_WORK REQUIRED_:
The result should be every line of the listing that holds the word "axis".
#### GIVEN DATA ####
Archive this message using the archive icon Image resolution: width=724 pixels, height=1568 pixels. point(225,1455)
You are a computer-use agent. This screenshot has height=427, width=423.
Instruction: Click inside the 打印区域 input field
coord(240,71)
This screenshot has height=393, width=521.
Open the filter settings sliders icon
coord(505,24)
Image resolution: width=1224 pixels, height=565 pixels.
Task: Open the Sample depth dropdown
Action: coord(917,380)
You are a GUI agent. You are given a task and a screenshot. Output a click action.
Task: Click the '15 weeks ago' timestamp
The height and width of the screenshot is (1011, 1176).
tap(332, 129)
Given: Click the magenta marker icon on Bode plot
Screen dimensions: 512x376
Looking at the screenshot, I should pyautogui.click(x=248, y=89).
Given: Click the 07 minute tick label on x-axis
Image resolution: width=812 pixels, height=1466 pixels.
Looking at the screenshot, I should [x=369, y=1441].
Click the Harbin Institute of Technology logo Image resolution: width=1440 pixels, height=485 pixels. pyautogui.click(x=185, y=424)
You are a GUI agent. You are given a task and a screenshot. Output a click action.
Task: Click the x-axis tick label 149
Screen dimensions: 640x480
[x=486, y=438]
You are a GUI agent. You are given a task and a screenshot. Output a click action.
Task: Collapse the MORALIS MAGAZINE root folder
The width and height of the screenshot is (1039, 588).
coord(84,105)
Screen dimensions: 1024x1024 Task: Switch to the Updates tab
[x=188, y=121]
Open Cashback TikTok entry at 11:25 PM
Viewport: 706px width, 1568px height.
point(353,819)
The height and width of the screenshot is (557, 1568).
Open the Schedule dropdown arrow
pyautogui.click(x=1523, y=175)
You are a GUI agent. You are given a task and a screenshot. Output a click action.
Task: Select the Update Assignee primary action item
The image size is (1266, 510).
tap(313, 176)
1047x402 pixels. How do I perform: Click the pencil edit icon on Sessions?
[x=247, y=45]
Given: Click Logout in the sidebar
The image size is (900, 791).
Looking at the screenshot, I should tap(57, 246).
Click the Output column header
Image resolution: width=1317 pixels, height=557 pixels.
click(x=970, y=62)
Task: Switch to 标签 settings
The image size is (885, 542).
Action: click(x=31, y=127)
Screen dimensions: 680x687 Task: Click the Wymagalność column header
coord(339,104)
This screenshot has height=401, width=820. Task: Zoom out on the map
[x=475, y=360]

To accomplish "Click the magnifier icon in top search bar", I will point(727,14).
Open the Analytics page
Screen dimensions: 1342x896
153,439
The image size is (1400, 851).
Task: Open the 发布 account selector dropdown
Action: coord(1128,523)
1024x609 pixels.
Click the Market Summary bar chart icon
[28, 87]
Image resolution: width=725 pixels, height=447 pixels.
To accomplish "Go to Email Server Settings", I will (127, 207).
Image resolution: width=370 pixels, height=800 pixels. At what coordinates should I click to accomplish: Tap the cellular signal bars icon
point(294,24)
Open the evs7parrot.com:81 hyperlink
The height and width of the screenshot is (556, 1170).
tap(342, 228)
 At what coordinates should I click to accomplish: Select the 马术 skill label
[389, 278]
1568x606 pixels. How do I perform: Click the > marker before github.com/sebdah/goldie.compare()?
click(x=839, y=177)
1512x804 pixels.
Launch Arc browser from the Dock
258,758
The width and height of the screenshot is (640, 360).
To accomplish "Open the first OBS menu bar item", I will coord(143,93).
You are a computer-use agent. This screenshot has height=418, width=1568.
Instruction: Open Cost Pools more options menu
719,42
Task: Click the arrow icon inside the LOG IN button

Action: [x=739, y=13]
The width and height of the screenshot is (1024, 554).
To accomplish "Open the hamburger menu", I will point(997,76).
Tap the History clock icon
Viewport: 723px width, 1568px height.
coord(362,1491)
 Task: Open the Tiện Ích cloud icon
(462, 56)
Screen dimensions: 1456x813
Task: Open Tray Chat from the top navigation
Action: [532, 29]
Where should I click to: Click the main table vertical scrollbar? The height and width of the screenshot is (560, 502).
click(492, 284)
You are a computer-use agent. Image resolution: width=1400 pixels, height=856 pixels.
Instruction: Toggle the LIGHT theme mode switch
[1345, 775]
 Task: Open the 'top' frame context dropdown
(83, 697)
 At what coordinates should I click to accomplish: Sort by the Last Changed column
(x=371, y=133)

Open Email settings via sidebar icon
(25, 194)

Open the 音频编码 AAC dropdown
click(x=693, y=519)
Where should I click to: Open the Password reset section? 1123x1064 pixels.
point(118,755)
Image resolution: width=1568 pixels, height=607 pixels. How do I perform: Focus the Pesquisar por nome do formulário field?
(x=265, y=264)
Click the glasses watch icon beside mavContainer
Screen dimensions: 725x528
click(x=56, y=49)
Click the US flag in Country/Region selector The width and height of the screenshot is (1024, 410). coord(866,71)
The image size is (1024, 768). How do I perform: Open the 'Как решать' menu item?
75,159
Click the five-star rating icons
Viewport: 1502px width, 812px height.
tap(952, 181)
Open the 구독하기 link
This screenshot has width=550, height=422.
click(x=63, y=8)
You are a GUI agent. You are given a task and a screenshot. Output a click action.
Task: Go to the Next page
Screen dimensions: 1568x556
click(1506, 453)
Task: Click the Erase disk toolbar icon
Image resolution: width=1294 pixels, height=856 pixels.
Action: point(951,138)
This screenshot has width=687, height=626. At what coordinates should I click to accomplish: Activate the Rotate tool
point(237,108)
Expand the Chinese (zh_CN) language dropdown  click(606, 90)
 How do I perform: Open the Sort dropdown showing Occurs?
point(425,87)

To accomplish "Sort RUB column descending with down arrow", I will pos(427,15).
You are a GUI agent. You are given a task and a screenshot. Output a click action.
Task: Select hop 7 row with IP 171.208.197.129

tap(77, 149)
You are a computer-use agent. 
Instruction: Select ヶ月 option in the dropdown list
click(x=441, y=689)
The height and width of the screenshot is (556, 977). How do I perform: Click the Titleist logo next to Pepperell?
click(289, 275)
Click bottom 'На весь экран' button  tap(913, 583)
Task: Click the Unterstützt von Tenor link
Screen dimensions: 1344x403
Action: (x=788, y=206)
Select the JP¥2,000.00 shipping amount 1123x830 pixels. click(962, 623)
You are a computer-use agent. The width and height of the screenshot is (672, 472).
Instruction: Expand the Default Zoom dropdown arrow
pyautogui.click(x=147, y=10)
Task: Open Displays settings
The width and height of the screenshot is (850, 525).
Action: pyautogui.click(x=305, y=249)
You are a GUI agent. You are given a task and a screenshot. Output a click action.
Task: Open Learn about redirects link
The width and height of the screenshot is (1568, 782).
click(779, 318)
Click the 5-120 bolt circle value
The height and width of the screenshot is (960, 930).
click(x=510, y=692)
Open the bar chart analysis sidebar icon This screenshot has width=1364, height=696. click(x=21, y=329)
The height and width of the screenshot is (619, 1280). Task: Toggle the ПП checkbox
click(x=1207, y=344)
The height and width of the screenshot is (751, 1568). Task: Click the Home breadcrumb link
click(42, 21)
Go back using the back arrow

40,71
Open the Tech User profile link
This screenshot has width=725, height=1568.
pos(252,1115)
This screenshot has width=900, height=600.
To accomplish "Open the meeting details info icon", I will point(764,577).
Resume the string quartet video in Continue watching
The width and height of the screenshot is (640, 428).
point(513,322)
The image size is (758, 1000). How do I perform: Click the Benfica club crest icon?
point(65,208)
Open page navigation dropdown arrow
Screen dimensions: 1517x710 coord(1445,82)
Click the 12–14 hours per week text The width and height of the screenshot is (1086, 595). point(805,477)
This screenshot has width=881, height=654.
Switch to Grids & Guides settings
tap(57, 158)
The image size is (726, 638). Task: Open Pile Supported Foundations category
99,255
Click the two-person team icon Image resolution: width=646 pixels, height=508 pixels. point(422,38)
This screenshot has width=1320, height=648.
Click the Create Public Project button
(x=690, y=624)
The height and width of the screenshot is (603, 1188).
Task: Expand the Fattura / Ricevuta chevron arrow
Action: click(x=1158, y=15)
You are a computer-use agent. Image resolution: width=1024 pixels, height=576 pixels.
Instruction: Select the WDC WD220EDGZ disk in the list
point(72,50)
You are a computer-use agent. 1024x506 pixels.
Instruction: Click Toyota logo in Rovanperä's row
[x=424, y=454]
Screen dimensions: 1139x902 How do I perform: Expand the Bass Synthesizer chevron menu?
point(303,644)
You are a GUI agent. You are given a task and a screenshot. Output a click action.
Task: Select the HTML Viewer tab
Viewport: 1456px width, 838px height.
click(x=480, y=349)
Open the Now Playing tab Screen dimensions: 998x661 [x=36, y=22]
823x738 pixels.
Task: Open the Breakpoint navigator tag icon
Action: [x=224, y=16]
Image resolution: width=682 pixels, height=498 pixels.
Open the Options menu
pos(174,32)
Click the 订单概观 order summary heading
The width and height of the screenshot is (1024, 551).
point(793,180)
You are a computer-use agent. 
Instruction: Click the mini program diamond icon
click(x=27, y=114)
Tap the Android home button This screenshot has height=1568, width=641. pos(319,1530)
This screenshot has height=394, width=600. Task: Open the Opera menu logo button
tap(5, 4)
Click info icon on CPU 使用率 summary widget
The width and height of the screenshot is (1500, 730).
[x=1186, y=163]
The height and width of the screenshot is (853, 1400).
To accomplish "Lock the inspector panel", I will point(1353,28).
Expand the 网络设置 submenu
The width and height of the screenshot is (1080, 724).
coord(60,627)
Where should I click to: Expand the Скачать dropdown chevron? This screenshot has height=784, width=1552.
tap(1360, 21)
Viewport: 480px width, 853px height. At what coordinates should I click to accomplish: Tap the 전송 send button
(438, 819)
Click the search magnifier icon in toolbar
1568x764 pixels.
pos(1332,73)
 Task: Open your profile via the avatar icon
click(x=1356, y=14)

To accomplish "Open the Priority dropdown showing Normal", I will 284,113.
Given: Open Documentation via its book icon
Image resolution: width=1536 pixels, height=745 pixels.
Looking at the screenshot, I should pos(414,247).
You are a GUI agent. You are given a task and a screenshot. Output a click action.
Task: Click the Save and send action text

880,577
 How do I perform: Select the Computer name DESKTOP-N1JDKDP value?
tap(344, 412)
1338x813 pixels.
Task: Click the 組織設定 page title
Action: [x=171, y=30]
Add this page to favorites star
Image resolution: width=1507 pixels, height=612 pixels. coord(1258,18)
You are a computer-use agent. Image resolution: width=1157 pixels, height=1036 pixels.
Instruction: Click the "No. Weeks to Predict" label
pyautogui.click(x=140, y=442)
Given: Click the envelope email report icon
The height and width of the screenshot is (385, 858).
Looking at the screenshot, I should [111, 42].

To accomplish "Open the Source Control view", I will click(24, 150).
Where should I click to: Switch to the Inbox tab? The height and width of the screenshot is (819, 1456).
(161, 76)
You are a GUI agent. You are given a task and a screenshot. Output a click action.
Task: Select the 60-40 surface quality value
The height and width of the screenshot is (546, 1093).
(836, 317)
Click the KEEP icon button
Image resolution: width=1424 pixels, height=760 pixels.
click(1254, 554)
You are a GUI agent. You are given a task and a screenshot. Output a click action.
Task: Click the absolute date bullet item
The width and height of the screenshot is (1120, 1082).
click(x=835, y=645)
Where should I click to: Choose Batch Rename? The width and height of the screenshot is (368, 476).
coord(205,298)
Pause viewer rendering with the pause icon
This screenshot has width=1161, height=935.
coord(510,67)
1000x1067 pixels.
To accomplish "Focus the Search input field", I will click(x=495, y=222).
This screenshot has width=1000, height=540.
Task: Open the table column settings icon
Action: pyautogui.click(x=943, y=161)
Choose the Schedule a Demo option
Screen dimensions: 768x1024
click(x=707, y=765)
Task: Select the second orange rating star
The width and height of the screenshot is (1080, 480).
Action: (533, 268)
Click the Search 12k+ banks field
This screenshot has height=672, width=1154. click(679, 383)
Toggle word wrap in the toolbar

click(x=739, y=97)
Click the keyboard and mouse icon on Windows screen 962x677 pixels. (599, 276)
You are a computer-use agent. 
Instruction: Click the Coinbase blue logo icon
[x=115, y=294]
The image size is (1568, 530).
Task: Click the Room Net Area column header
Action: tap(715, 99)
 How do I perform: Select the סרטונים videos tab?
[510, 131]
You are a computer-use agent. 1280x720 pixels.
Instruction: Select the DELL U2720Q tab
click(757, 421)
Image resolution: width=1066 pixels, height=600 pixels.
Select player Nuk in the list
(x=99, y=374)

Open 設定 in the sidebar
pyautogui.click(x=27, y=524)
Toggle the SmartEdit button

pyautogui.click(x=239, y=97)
####
_COMPLETED EXERCISE_:
Given: Click the 07 minute tick label on x-axis
Task: Click the x-axis tick label 149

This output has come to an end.